-- BEGIN Data provided --

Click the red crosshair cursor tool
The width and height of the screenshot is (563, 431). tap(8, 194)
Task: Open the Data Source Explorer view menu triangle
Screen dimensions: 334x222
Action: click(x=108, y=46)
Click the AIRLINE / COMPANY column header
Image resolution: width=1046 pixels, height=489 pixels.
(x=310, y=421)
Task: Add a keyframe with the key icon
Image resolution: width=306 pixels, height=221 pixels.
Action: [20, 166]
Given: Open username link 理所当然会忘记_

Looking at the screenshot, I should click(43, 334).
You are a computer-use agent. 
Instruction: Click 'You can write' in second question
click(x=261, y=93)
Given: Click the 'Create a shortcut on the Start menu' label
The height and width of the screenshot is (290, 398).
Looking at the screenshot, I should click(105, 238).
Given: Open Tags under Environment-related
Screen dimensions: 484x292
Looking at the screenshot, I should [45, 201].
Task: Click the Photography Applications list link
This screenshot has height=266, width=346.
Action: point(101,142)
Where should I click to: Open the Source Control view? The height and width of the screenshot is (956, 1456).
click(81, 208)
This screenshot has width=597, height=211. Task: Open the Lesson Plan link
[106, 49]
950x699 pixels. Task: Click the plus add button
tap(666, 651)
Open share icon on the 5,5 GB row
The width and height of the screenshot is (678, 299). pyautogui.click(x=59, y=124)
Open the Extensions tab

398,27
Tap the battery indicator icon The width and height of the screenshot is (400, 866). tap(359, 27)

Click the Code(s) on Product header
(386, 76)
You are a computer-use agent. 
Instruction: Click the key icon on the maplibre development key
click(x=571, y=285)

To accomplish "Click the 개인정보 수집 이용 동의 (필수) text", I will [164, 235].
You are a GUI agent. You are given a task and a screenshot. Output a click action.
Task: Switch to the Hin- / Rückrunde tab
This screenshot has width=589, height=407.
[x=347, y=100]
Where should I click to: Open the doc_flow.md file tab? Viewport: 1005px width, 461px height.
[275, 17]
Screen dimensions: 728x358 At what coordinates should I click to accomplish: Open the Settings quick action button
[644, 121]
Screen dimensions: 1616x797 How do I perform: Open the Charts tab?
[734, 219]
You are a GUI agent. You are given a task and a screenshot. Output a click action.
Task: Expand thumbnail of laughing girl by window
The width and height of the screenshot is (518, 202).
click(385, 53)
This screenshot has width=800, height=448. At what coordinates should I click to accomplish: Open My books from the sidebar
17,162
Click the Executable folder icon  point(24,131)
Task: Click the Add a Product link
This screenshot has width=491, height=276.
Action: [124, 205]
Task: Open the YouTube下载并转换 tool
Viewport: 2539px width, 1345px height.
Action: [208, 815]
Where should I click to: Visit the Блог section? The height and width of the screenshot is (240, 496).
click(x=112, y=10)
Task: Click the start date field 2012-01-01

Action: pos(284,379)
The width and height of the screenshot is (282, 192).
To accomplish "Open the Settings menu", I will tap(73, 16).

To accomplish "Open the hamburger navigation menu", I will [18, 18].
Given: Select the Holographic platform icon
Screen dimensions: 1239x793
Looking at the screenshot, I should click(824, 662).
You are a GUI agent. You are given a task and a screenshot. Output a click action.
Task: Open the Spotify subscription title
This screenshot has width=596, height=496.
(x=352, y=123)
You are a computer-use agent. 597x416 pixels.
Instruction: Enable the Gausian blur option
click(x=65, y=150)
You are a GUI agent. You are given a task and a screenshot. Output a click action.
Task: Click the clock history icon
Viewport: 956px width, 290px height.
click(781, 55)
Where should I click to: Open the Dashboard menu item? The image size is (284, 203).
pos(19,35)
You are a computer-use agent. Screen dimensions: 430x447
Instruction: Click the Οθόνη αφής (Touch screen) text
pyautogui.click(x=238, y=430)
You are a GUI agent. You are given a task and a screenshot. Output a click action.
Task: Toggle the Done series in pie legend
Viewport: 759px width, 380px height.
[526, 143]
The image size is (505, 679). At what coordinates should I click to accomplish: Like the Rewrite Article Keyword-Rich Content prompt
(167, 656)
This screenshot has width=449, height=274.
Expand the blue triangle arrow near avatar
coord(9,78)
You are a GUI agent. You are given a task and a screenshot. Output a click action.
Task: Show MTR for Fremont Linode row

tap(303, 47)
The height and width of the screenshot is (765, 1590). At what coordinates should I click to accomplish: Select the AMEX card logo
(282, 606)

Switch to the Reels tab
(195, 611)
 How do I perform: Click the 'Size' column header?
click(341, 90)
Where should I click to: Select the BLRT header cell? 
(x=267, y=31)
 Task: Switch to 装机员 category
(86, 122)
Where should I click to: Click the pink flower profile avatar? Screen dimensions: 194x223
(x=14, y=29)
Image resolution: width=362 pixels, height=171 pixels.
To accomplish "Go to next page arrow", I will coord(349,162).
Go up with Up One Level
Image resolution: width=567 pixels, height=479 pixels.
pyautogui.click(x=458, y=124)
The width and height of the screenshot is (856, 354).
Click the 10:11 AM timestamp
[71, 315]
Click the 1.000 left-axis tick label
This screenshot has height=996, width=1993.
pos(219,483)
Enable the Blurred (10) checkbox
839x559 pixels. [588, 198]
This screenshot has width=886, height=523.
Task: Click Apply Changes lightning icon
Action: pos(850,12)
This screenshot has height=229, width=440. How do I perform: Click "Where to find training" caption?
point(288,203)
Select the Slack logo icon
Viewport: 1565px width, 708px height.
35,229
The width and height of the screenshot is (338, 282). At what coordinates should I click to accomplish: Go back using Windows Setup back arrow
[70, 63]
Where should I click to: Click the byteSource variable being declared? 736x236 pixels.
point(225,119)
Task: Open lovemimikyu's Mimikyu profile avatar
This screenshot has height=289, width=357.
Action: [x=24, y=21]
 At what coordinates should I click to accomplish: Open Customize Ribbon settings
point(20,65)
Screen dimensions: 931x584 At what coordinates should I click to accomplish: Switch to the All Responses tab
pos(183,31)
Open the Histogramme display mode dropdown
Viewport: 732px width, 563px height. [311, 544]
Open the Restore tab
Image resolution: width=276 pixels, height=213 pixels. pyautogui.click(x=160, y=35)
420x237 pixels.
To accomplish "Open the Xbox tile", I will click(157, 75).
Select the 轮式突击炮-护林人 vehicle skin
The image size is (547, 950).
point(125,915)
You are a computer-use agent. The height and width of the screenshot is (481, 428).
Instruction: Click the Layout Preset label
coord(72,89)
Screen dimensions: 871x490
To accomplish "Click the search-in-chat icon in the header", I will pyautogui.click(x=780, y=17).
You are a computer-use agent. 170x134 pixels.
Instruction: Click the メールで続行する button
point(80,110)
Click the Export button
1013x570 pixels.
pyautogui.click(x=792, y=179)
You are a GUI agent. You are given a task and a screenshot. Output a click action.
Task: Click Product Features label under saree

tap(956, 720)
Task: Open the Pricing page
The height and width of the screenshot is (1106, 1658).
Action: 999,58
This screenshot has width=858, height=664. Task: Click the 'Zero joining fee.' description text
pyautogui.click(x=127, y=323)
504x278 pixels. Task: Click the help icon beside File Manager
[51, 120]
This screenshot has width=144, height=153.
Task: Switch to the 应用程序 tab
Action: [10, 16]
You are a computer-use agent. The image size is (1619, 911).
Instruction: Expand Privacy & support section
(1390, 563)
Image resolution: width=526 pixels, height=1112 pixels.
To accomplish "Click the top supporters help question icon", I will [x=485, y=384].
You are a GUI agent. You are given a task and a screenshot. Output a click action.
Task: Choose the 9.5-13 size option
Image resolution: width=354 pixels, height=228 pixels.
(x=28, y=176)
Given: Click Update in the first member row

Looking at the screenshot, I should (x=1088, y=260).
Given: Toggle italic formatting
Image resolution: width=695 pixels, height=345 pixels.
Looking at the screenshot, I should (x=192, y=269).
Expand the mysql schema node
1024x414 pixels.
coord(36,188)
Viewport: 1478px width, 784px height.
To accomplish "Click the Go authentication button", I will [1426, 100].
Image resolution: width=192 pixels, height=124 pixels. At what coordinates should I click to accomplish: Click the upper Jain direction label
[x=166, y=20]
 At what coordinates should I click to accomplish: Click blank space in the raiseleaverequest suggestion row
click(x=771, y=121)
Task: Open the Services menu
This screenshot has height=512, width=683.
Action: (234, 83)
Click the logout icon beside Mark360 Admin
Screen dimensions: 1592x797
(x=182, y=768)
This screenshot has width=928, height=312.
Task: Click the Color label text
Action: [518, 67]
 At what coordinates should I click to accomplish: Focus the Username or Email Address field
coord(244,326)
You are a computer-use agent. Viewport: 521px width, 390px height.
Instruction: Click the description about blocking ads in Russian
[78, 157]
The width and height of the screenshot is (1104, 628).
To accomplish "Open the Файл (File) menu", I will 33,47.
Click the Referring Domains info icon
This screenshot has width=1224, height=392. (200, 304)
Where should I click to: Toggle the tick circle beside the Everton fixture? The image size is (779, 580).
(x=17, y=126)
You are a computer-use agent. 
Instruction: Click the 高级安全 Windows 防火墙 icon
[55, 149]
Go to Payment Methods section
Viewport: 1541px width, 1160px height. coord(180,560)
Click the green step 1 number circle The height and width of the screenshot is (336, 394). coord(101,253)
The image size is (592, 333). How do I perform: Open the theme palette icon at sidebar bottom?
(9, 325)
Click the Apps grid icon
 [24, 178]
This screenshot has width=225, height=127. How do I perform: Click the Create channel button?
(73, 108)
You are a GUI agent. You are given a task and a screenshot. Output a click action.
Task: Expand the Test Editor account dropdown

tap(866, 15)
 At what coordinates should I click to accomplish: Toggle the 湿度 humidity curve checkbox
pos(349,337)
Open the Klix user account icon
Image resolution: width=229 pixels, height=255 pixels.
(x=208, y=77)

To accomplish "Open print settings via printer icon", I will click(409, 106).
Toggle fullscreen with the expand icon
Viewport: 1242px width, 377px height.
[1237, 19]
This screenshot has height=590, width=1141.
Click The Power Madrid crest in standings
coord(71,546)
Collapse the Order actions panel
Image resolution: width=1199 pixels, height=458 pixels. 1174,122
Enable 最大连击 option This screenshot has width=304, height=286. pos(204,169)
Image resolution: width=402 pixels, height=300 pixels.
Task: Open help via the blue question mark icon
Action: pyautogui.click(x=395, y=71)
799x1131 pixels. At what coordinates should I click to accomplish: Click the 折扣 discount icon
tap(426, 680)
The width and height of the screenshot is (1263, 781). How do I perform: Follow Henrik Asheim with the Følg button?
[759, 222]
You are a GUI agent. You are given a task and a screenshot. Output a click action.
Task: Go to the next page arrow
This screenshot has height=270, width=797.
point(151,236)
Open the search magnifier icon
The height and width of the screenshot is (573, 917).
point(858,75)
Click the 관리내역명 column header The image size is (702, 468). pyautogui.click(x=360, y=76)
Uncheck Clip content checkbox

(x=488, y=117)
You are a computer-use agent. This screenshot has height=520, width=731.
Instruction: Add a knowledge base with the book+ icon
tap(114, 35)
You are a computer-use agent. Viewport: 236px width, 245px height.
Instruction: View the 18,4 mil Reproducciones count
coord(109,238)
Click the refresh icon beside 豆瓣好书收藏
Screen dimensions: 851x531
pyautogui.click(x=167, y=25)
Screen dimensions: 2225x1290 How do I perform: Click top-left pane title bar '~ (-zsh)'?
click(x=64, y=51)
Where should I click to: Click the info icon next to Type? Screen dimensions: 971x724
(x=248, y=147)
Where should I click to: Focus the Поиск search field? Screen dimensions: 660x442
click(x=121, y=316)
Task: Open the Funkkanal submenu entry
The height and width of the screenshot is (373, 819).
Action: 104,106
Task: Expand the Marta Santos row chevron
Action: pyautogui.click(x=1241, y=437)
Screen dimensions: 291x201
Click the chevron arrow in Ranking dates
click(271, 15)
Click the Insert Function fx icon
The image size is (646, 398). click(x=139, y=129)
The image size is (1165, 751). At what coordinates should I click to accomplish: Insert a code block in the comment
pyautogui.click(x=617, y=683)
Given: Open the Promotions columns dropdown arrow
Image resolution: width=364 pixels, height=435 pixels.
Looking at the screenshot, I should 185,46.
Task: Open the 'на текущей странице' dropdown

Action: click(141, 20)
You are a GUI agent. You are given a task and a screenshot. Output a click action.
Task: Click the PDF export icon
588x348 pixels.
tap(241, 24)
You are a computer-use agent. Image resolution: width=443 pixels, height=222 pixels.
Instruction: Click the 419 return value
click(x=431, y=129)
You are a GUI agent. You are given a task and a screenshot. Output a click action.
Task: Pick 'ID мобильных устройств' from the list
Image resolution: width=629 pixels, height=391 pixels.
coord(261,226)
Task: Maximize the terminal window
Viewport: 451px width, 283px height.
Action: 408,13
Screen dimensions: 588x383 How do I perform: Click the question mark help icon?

-- END Data provided --

Description of the task: Put the lines into a Markdown table with the columns "Line No." and "Text", starting with the line that contains "Where should I click to: Click the pink" and going on through the line that contains "Viewport: 732px width, 563px", with blank lines left out.

Correct output:
| Line No. | Text |
|---|---|
| 1 | Where should I click to: Click the pink flower profile avatar? Screen dimensions: 194x223 |
| 2 | (x=14, y=29) |
| 3 | Image resolution: width=362 pixels, height=171 pixels. |
| 4 | To accomplish "Go to next page arrow", I will coord(349,162). |
| 5 | Go up with Up One Level |
| 6 | Image resolution: width=567 pixels, height=479 pixels. |
| 7 | pyautogui.click(x=458, y=124) |
| 8 | The width and height of the screenshot is (856, 354). |
| 9 | Click the 10:11 AM timestamp |
| 10 | [71, 315] |
| 11 | Click the 1.000 left-axis tick label |
| 12 | This screenshot has height=996, width=1993. |
| 13 | pos(219,483) |
| 14 | Enable the Blurred (10) checkbox |
| 15 | 839x559 pixels. [588, 198] |
| 16 | This screenshot has width=886, height=523. |
| 17 | Task: Click Apply Changes lightning icon |
| 18 | Action: pos(850,12) |
| 19 | This screenshot has height=229, width=440. How do I perform: Click "Where to find training" caption? |
| 20 | point(288,203) |
| 21 | Select the Slack logo icon |
| 22 | Viewport: 1565px width, 708px height. |
| 23 | 35,229 |
| 24 | The width and height of the screenshot is (338, 282). At what coordinates should I click to accomplish: Go back using Windows Setup back arrow |
| 25 | [70, 63] |
| 26 | Where should I click to: Click the byteSource variable being declared? 736x236 pixels. |
| 27 | point(225,119) |
| 28 | Task: Open lovemimikyu's Mimikyu profile avatar |
| 29 | This screenshot has height=289, width=357. |
| 30 | Action: [x=24, y=21] |
| 31 |  At what coordinates should I click to accomplish: Open Customize Ribbon settings |
| 32 | point(20,65) |
| 33 | Screen dimensions: 931x584 At what coordinates should I click to accomplish: Switch to the All Responses tab |
| 34 | pos(183,31) |
| 35 | Open the Histogramme display mode dropdown |
| 36 | Viewport: 732px width, 563px height. [311, 544] |